Westminster doing 'no preparation for Scots independence'

Union Jack and Saltire Image copyright AP
Image caption Politicians and civil servants are not putting contingency plans in place for Scotland going alone, according to government sources.

Call me naïve, but I thought the government would be making contingency plans for the possibility that the Scots vote for independence.

Perhaps we should now call this more than a possibility, given that opinion polls show momentum behind the independence campaign.

The so-called "Better Together" campaign still has the edge, but seemingly not much of an advantage any longer.

Anyway, it would be quite a big deal (to put it mildly) if we were to wake up on 19 September to find Scotland had chosen to go it alone.

So I assumed that ministers and Whitehall would be working secretly to eliminate the interwoven political, economic and financial uncertainties that would be created by a vote for independence.

I was wrong.

Well-placed government sources tell me that no such work is going on. Why not?

"We assume we will win the campaign", said one source.

"It would undermine the credibility of our opposition to independence", said another.

Which is all very well, except for one thing: as we approach the vote, if it were to look as though the Scots were heading for exit from the United Kingdom, investors - who control the gazillions that in turn determine the price of our money - would get the jitters.

For the world's important money managers, there are three interlinked questions.

1) Could Scots realistically have a vote in the UK general election of 2015, if they were soon to be part of an independent state - and what would that mean for how the selection of the next rest-of-UK government was made and for the long-term governance of the UK?
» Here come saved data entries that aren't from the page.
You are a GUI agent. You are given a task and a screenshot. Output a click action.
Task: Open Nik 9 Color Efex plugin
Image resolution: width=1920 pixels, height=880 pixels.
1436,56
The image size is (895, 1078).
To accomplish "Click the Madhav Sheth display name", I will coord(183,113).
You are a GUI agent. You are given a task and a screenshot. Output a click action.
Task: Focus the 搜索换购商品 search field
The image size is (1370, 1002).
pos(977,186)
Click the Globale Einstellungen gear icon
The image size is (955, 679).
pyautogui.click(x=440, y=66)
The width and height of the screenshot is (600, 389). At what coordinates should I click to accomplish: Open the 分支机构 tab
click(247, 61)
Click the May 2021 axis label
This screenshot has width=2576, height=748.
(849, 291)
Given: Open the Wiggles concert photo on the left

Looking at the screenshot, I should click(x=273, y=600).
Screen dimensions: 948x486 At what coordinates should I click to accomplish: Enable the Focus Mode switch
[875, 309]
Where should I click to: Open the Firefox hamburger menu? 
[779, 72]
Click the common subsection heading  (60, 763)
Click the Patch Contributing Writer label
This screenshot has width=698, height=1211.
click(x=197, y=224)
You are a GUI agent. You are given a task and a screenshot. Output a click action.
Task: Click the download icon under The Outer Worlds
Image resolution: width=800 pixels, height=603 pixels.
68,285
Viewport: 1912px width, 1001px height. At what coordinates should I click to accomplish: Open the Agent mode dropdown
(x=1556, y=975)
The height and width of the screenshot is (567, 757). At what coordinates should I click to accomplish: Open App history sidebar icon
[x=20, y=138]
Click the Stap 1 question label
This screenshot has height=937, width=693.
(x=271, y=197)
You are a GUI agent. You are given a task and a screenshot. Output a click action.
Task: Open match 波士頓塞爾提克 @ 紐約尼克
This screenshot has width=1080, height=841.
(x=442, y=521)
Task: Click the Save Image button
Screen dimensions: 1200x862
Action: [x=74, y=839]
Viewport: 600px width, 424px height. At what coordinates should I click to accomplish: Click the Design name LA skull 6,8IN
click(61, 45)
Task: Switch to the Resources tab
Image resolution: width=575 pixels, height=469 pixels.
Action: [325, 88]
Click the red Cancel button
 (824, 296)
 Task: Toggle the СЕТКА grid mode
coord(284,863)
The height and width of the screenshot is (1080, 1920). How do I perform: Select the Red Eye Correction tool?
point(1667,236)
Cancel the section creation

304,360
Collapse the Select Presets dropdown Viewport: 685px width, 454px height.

To state what you presumable know (sorry), investors like to know how a country is governed.

2) How would the assets and liabilities of the UK be carved up?

3) How safe and sound would Scottish based Royal Bank of Scotland be, without guaranteed future access to emergency funding from the Bank of England and in the absence of clarity about which currency it would use in future to borrow?

There are lots of possible answers to these questions - which I will be exploring in coming weeks (I am making a BBC2 film about all of this).

But the main - and obvious - point to make is that investors hate uncertainty.

So if the UK government isn't ready with some kind of action plan on September 19, what would happen?

Well big players in the market tell me that sterling would probably fall - with potentially inflationary consequences (though exporters would be pleased).

The price of riskier UK assets would also probably fall - especially those of companies with big UK and Scottish exposure.

And, paradoxically, the price of UK government bonds or gilts might actually rise, because investors might do the kneejerk thing of investing in the assets perceived to be least risky - even though there would be a theoretical possibility of an independent Scotland refusing to take on any share of the national debt, thus leaving more of it to be borne by taxpayers in England, Wales and Northern Ireland.

As for RBS, it might find borrowing became quite a lot more expensive, and it might even see withdrawals by risk-averse creditors.

The big simple point is that the day after an independence vote would feel quite messy. Which is why, as I say, it feels a bit strange that the pols and mandarins aren't doing a bit of rainy-day preparation.